Hayden’s Story: The eyes have it.
Eyes might be the window to the soul, but in Hayden’s case, they were telling her Mom that something was seriously wrong with her baby. Hayden’s Mom, Candice, is forever grateful to the ER physician who spotted her brain tumour and the health care professional team who subsequently saved her eyesight. Candice is now advocating for every parent to look to the eyes.
Hayden was just 10 months old when her Mom noticed that she seemed irritable and not the content, happy baby that she had been. Hayden would no longer pull herself up to stand at her activity table as she used to. They went to the family doctor who confirmed that her percentile weight had slightly dropped, but he couldn’t quite connect a direct cause and referred them to a pediatrician. Before that appointment had been made, Hayden was in the bath when Candice realized Hayden couldn’t control her body, she wasn’t kicking or splashing.
Candice took her daughter to the emergency room. The ER physician who saw Hayden, looked Candice in the eye and said: “Your concerns are valid. We need to perform some tests to rule out either an infection or something in the head.” Within one and a half hours, they had had a CT scan, and had the diagnosis of a brain tumour, likely medulloblastoma – the most common form of childhood brain cancer. This was just the beginning of what was to come…

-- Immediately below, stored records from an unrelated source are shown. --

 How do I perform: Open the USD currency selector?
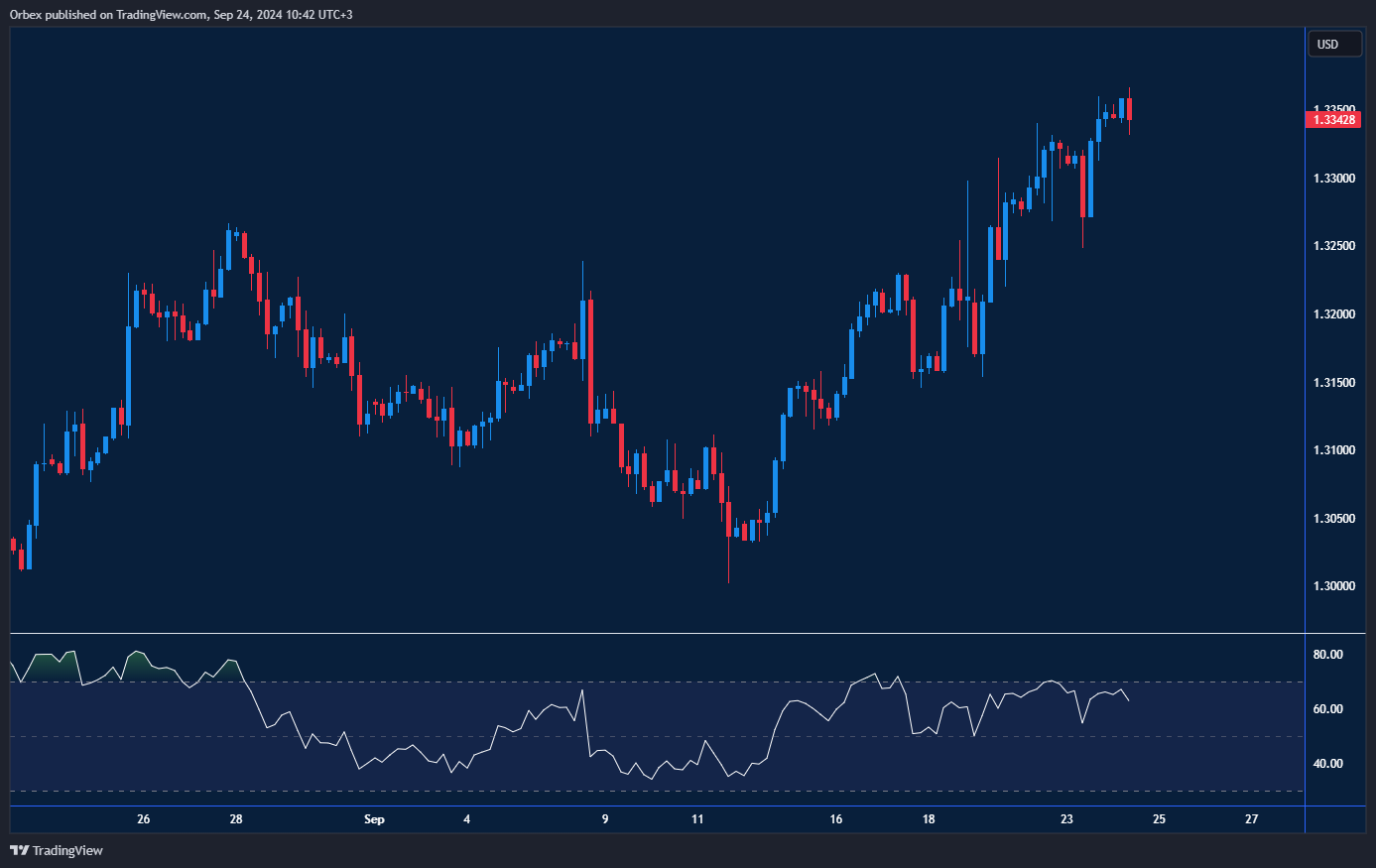pos(1334,44)
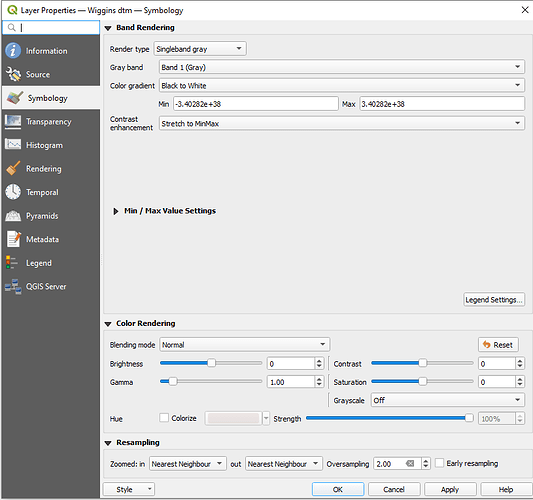The width and height of the screenshot is (533, 500).
Task: Open the Information panel icon
Action: [x=13, y=51]
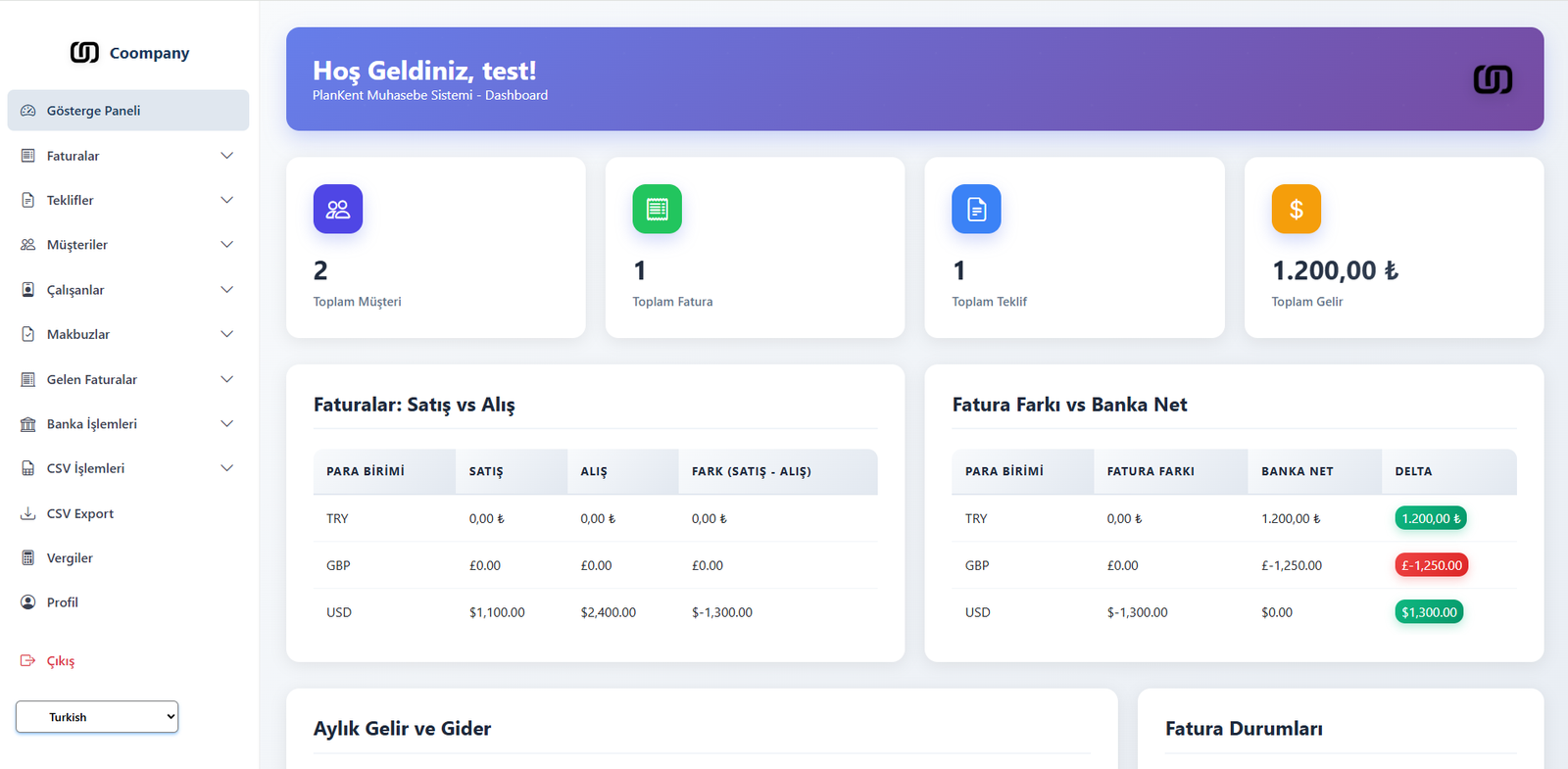The image size is (1568, 769).
Task: Click the orange dollar icon in Toplam Gelir card
Action: pyautogui.click(x=1296, y=209)
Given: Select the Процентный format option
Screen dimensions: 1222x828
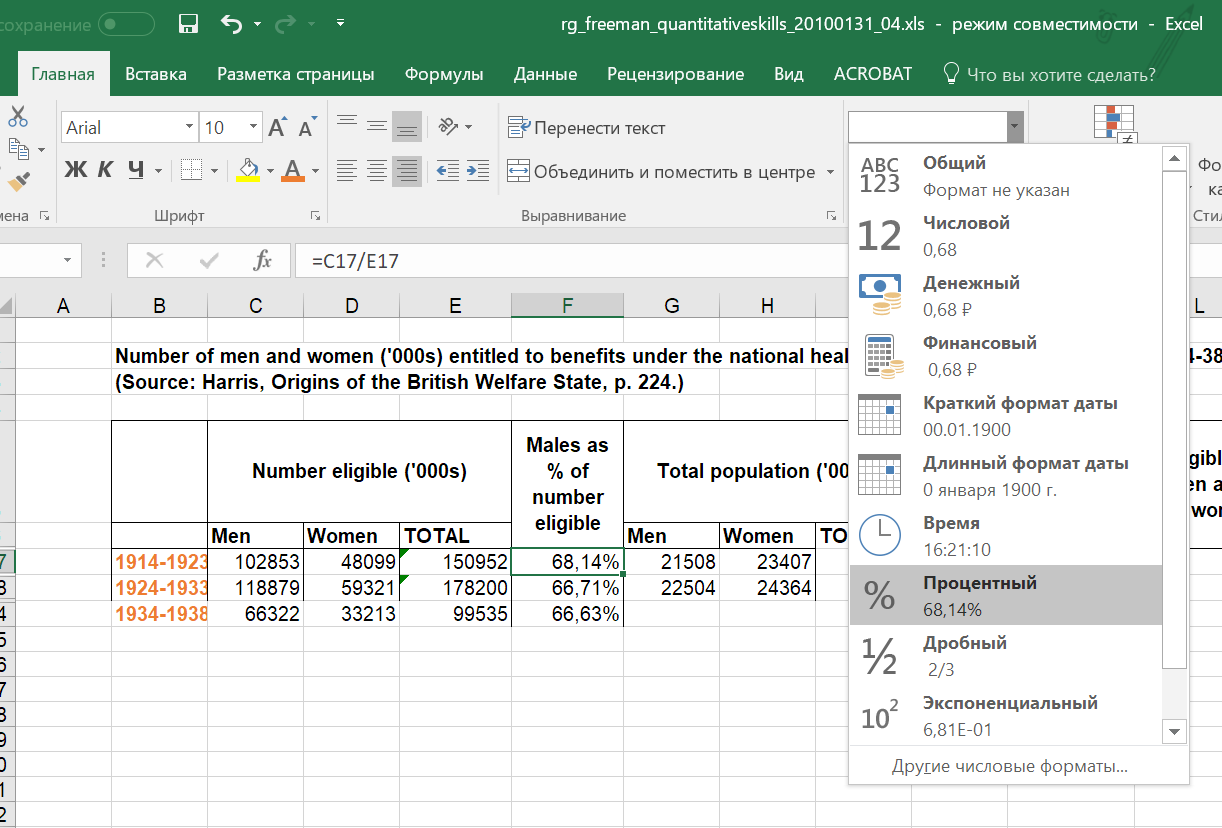Looking at the screenshot, I should [x=1005, y=595].
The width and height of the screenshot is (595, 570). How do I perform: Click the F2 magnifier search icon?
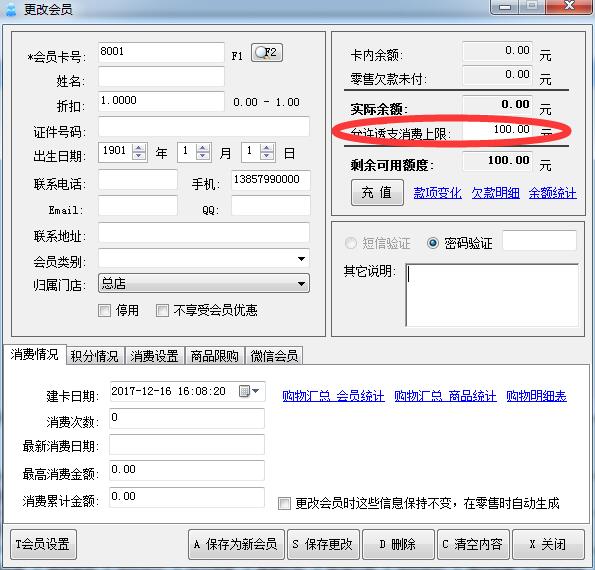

Two days later, Hayden had a total resection of the tumour. The neurosurgeon thought that there might be a little left. The pathology confirmed that it was medulloblastoma, and one of the more aggressive subtypes. Too young for radiation, Hayden was given three rounds of chemotherapy at McMaster Hospital, followed by 3 rounds and stem cell rescue at Toronto Sick Kids Hospital.
During her treatment at Sick Kids it was apparent in her viral screening that she had high numbers of Cytomegalovirus (CMV), a common virus that can infect almost anyone but is of particular concern to anyone with a compromised immune system, so they began treating her with antivirals. They expressed no concern other than monitoring her liver function.
Hayden was discharged from hospital after her second cycle with the decision to stop the antivirals at home until her last cycle. Within a short time at home Candice became concerned with her vision. Hayden’s pupils were dilated and she did not respond to a flashlight. Candice took her back to the emergency room. They wanted to do a CT scan to see if her cancer had returned. Once that had been ruled out, Candice advocated for an ophthalmologist to take a look at her. When the ophthalmologist came, Candice could tell that it wasn’t good news. They looked stunned, concerned and then admitted that they had not seen anything like it before. She was quickly diagnosed with CMV retinitis, her condition was terrible. Candice and her husband were told both retinas were detached, and she would likely be visually impaired. Despite it being Family Day weekend, a huge healthcare team were quickly assembled and tests were performed to ensure that that the right treatment was prescribed. Within days to weeks her vision improved drastically.
Hayden has since fully recovered and her parents have been told she has minimal scarring but that she likely has no problem seeing anything at all. Hayden’s MRIs show No further Evidence of Disease (NED).
Hayden’s journey may be different to any other child. She is now monitored differently. There’s a paper being written about her, as the healthcare team cannot find anyone having had autologous transplant subsequently being diagnosed with a complication of CMV retinitis.
Candice, a nurse, is convinced that there are some commonalities in this story that she hopes that others can learn from. “Parents, go with your gut! If you think something is wrong with your child, take them to the emergency room. Go. Wait. Advocate. If nothing is wrong, think of how reassuring that would be. I’ve reached out to Brain Tumour Foundation of Canada in the hopes that they will share Hayden’s story, with the hope that it never happens to any other child.”
Update, January 2019. We are deeply saddened to learn that Hayden’s journey has come to an end due to respiratory failure.
Hayden’s family joined a Brain Tumour Walk event to walk in Hayden’s memory in 2019 and was awarded the Cup of Hope in October 2019. The Cup of Hope is awarded to the team that raises the most money at the Brain Tumour Walk events each year. We are grateful to Hayden’s family and friends for raising more than $45,000 to change the future for other families affected by a brain tumour.